----- Data for review
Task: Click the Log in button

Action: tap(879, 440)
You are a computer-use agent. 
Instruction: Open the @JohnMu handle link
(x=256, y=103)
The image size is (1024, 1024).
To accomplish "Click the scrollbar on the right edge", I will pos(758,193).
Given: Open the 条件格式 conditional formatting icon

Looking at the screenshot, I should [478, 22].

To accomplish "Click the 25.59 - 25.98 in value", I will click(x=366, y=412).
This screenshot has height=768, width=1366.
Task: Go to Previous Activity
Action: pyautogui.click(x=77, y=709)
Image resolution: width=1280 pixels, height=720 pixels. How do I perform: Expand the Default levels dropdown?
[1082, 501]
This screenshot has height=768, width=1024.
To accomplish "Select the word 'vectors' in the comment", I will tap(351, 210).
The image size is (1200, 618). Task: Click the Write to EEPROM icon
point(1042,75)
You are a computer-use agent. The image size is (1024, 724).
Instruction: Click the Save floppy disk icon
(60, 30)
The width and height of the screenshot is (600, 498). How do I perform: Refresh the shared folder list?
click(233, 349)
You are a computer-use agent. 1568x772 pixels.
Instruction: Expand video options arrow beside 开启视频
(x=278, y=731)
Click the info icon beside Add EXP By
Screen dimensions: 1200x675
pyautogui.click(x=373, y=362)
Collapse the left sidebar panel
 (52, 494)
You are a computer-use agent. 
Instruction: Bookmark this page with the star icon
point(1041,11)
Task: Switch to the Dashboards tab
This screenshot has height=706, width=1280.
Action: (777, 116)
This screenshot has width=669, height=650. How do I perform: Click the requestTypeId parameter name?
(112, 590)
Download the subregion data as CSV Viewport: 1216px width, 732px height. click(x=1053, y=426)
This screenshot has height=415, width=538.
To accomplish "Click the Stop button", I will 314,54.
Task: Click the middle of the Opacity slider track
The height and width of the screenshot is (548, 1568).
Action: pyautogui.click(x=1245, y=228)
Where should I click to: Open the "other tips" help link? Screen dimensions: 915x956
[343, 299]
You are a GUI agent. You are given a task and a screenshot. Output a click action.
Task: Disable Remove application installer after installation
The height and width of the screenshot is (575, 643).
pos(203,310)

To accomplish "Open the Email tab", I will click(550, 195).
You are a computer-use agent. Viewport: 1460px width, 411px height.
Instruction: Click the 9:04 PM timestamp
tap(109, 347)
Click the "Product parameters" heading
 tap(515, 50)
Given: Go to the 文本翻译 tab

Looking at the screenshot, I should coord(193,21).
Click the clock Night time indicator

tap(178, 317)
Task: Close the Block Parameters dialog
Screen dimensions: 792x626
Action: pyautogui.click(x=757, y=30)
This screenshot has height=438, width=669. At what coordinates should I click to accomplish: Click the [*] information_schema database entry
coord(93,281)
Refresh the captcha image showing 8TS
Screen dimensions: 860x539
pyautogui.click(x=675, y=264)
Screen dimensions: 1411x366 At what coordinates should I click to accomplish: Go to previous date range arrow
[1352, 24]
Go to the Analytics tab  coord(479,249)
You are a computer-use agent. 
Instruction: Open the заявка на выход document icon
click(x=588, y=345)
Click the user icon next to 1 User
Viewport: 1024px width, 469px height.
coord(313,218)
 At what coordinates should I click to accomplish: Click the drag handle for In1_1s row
----------
Exercise details:
Write the material above out in full, exactly as it reads.

Answer section:
Task: Click the Log in button

Action: tap(879, 440)
You are a computer-use agent. 
Instruction: Open the @JohnMu handle link
(x=256, y=103)
The image size is (1024, 1024).
To accomplish "Click the scrollbar on the right edge", I will pos(758,193).
Given: Open the 条件格式 conditional formatting icon

Looking at the screenshot, I should [478, 22].

To accomplish "Click the 25.59 - 25.98 in value", I will click(x=366, y=412).
This screenshot has height=768, width=1366.
Task: Go to Previous Activity
Action: pyautogui.click(x=77, y=709)
Image resolution: width=1280 pixels, height=720 pixels. How do I perform: Expand the Default levels dropdown?
[1082, 501]
This screenshot has height=768, width=1024.
To accomplish "Select the word 'vectors' in the comment", I will tap(351, 210).
The image size is (1200, 618). Task: Click the Write to EEPROM icon
point(1042,75)
You are a computer-use agent. The image size is (1024, 724).
Instruction: Click the Save floppy disk icon
(60, 30)
The width and height of the screenshot is (600, 498). How do I perform: Refresh the shared folder list?
click(233, 349)
You are a computer-use agent. 1568x772 pixels.
Instruction: Expand video options arrow beside 开启视频
(x=278, y=731)
Click the info icon beside Add EXP By
Screen dimensions: 1200x675
pyautogui.click(x=373, y=362)
Collapse the left sidebar panel
 (52, 494)
You are a computer-use agent. 
Instruction: Bookmark this page with the star icon
point(1041,11)
Task: Switch to the Dashboards tab
This screenshot has height=706, width=1280.
Action: (777, 116)
This screenshot has width=669, height=650. How do I perform: Click the requestTypeId parameter name?
(112, 590)
Download the subregion data as CSV Viewport: 1216px width, 732px height. click(x=1053, y=426)
This screenshot has height=415, width=538.
To accomplish "Click the Stop button", I will 314,54.
Task: Click the middle of the Opacity slider track
The height and width of the screenshot is (548, 1568).
Action: pyautogui.click(x=1245, y=228)
Where should I click to: Open the "other tips" help link? Screen dimensions: 915x956
[343, 299]
You are a GUI agent. You are given a task and a screenshot. Output a click action.
Task: Disable Remove application installer after installation
The height and width of the screenshot is (575, 643).
pos(203,310)

To accomplish "Open the Email tab", I will click(550, 195).
You are a computer-use agent. Viewport: 1460px width, 411px height.
Instruction: Click the 9:04 PM timestamp
tap(109, 347)
Click the "Product parameters" heading
 tap(515, 50)
Given: Go to the 文本翻译 tab

Looking at the screenshot, I should coord(193,21).
Click the clock Night time indicator

tap(178, 317)
Task: Close the Block Parameters dialog
Screen dimensions: 792x626
Action: pyautogui.click(x=757, y=30)
This screenshot has height=438, width=669. At what coordinates should I click to accomplish: Click the [*] information_schema database entry
coord(93,281)
Refresh the captcha image showing 8TS
Screen dimensions: 860x539
pyautogui.click(x=675, y=264)
Screen dimensions: 1411x366 At what coordinates should I click to accomplish: Go to previous date range arrow
[1352, 24]
Go to the Analytics tab  coord(479,249)
You are a computer-use agent. 
Instruction: Open the заявка на выход document icon
click(x=588, y=345)
Click the user icon next to 1 User
Viewport: 1024px width, 469px height.
coord(313,218)
 At what coordinates should I click to accomplish: Click the drag handle for In1_1s row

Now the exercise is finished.